In Manchester, the meeting was addressed by prominent radicals such as Henry Hunt at St Peter’s Field, and when the crowd were ordered to disperse by the authorities, they were charged by the local cavalry. The attack, which left 18 dead and hundreds injured, is remembered now as the Peterloo Massacre and was a major flashpoint in government attempts to suppress mass meetings and protests.

The reformers proceeded quietly and moderately in the 1820s, content with advocating the reassignment of rotten borough seats to industrial cities, with only some success. By 1830, however, the popular clamour for reform could no longer be ignored, particularly in the context of the Catholic Relief Act, which removed barriers for Roman Catholics to serve in Parliament. Certain factions of the Duke of Wellington’s Tory party feared that this would lead to Parliament being flooded with Catholic landowners and argued for the enfranchisement of Northern industrial cities, who could be expected to return either Anglican or Nonconforming MPs, diluting the potential power of Catholic politicians.

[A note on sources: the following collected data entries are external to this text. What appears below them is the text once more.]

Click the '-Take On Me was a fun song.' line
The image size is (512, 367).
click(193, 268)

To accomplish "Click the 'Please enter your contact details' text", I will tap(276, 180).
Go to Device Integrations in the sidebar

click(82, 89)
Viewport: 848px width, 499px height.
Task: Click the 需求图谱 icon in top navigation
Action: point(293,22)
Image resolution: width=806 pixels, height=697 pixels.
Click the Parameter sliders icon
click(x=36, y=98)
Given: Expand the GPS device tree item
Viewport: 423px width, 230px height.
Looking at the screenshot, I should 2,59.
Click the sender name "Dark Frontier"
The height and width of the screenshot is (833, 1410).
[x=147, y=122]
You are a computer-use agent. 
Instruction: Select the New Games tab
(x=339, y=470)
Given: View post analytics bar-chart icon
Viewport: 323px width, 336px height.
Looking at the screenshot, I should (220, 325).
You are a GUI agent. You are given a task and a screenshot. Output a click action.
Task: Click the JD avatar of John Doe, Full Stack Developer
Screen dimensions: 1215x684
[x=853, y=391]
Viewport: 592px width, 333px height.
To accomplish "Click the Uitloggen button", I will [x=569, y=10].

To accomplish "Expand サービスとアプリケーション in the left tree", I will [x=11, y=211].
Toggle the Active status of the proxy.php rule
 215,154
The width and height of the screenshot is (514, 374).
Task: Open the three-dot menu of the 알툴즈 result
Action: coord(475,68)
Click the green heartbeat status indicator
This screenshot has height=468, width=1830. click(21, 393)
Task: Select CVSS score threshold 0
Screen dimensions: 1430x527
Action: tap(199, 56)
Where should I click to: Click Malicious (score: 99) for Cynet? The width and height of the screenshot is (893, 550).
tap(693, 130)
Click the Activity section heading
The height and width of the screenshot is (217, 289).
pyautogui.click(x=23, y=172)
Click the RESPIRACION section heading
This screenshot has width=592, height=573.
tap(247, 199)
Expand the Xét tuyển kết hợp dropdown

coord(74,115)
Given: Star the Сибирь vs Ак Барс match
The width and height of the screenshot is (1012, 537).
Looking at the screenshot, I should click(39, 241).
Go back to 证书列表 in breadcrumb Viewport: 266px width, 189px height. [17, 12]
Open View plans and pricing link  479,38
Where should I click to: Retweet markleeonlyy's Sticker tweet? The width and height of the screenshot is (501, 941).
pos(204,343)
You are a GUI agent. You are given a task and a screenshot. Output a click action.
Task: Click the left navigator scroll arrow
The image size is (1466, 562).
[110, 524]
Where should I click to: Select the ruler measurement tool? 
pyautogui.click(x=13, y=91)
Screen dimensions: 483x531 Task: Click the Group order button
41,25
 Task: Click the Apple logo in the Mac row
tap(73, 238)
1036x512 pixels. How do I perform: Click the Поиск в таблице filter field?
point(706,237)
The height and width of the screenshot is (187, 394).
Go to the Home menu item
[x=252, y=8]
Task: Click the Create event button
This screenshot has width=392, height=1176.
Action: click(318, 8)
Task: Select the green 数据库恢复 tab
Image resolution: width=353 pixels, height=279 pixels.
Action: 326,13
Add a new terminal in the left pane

In 1830, the political atmosphere in Parliament itself had shifted in favour of some sort of reform, and the aging Duke of Wellington’s staunch opposition to any changes led to members of his own party toppling his ministry in November of that year. A reform bill introduced the following year under Charles Grey’s government aimed to eliminate many rotten boroughs and expand the franchise. It narrowly passed the first reading in the Commons, but the bill proved unpopular, and was eventually abandoned.

Grey resigned after the failure of a second draft in the Lords, but the Duke of Wellington’s new government proved incredibly unpopular and public unrest was widespread, including a run on the Bank of England which threatened to cut off government funds. Under immense public pressure, William IV was forced to recall Grey as Prime Minister, who threated to fill the Lords with new Whig peers unless the third draft of the bill was passed.

In 1832, enough peers abstained to allow the Representation of the People Act to be passed, laying the foundations for the slow growth of representative democracy and universal suffrage in Britain. The franchise was expanded, but still excluded most labourers by including a property qualification of £10 – about £675 today. Ironically, the Act was also the first to specifically prohibit women from voting. In many ways, the limitations of the Act were the cause of many of the political tensions of the nineteenth century, including the rise of the Chartist movement – but through public pressure and protest, the rollback of unrepresentative government had begun in earnest.